Community Mental Health


 I floundered on what topic interested me enough to create a discussion thread for my class in Human Health Services; a requisite for my degree program.  I was prodded to act by a reference while reading a chapter that discussed the creation of the Community Mental Health Centers Act of 1963.  I wanted to test how well Atlanta was doing with that mandate.  Relying heavily as I do on Google, I launched my search and was greeted by an impressive 3,170,000 references in less than two seconds. 

   I pondered just how daunting a task it would be for a timid soul who was in sincere need for some affirmation and encouragement to sort through all of that.  I mean, really three million sites are a lot; never mind most of those references have nothing to do with Atlanta.  It remains a common occurrence that the retrieval of so many options can, at the onset, be intimidating at the very least, and frighteningly disconcerting at the worst.

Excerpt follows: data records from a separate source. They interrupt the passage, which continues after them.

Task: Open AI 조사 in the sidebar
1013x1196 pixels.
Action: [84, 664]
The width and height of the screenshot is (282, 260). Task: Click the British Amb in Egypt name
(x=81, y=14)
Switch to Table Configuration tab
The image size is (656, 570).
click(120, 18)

    But I was interested in just Atlanta; along with the fact that I was a student on a quest. I could ignore my initial emotional hesitations over the possibility that this just might be too much information for my needs.  I could empathize with someone who would share similar reaction when conducting a search in earnest  for help. Now I will admit I was ill prepared for this venture, because I went to the first site on the list and the page had an impressive list of links to every conceivable service I never even knew were available.  So I thought I’d site the page in my sources, also a requisite for the class.  As I tried to backtrack to my initial goggle search page, I couldn’t find my way.  After several minutes of trying, I could never find my way back to the first page I had found.  Mildly amused, I started the whole process over again with a general topic search in Google for Community Mental Health in Atlanta.  

There I saw in tagged in the color purple, glory be! A trace to where I had been.  I had visited Metropolitan Atlanta Mental Health Resources and congratulated myself on finding my way back.  That’s when it dawned on me that perhaps the real topic of discussion was not so much on how well our local governments are complying with the 1963 act, but rather, how accessible is it to the confused and confounded person who is seeking that very mandated help?

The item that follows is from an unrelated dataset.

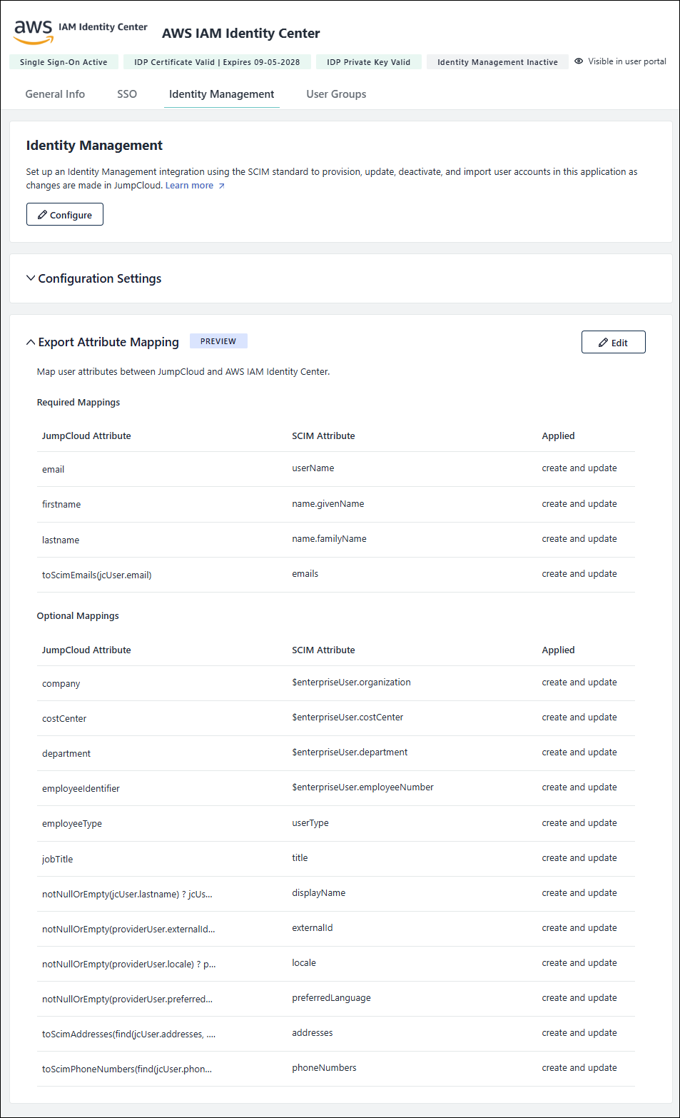This screenshot has width=680, height=1118.
Task: Click the IDP Private Key Valid badge
Action: (x=368, y=62)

    The webpage was really impressive in scope.  It possessed a massive collection of links, ninety-two in fact, from Overeating to Suicidology; therein rested the subtle warning.   The header conveyed, Many useful community resources are available free or at reduced charge based upon ability to pay- if one knows where to look for them.”

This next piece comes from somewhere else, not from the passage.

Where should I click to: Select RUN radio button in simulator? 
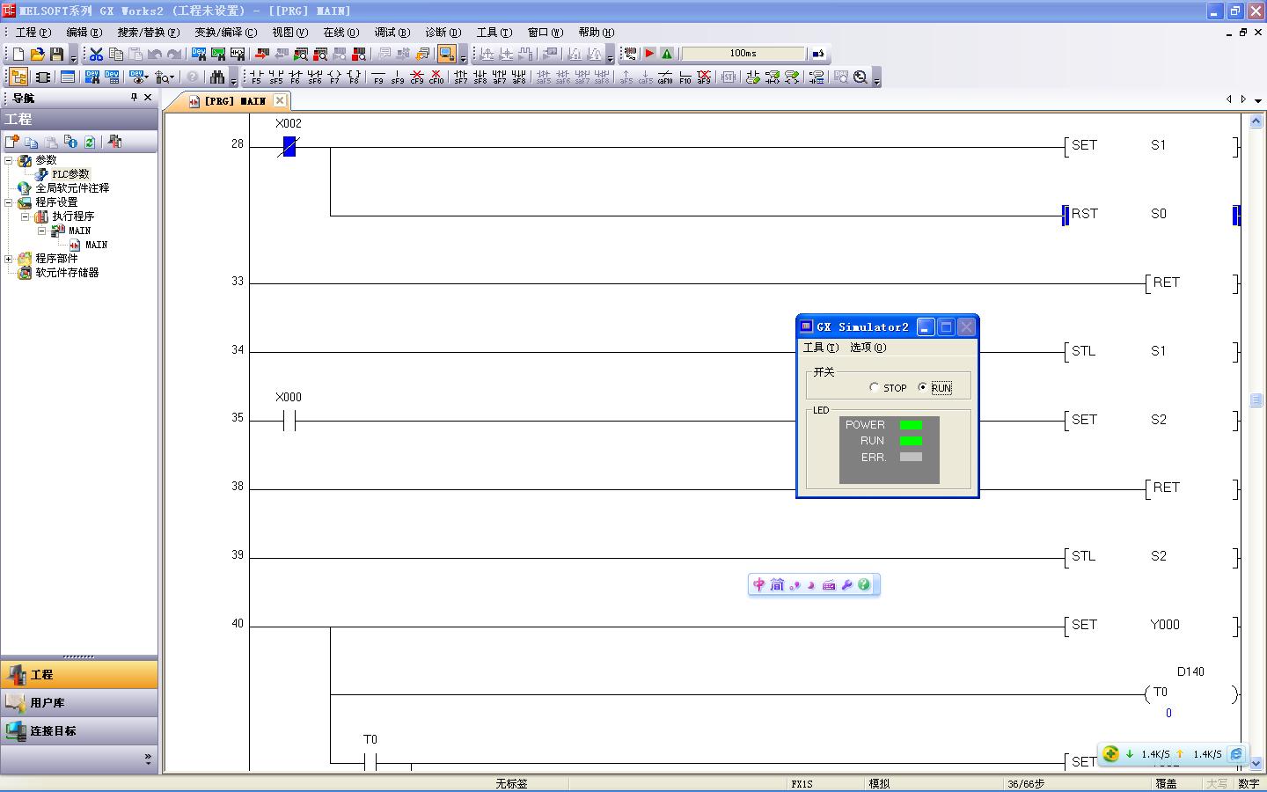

“Eureka!” (I have found it) as Archimedes exclaimed when he discovered the principle of density. 
   What is of difficulty, may not be obtaining help but in finding where to look for it.  I pondered on the premise of what may be of interest in serving the needs of all mental illness is not a lack of addressing a specific affliction, but the confusion created by the dearth of options for all afflictions conceivable. 
   Clearly there are many agencies posed to assist someone seeking help, but I wondered if seeking generic help was out of the question within this avalanche of identified specialized services in community helping endeavor?  I would conjecture the webpage was designed under the assumption that the person seeking help already knew what their affliction was.  Yet, if that were true then wouldn’t whoever identified a difficulty by naming it, would, in due course, also inform the afflicted (by named condition) to a source for help? The point I am alluding to is this.
If any agency is to be helpful shouldn’t they make finding help simple? 
   I could well imagine an individual with any identified illness being possessed with concerns over social stigma and being labeled, ‘flawed’; couple that with a general insecurity wrought by symptoms that accompanies mental illness, and it’d be easy to see that a case of seeking help on the Internet could push one to fleeing the search and be driven into hiding in their home; it’s just too confusing.
   Now I may or may not be suffer heightened moments of failing self efficacy.  I may dwell in the world of contingent high self esteem; but I can extrapolate to the point of empathy for a person who suspects they’ve got a problem and then have to sort out where help resides.  Along with being perplexed, as the Metropolitan Atlanta Mental Health Resources page mentions, ‘…where to look for them [helping agencies]”.  Perhaps lost in the desire to offer help to the masses is the aspect of an individual seeking a simple path.  Where too many choices drives them away; there’s help, and then there’s overwhelming.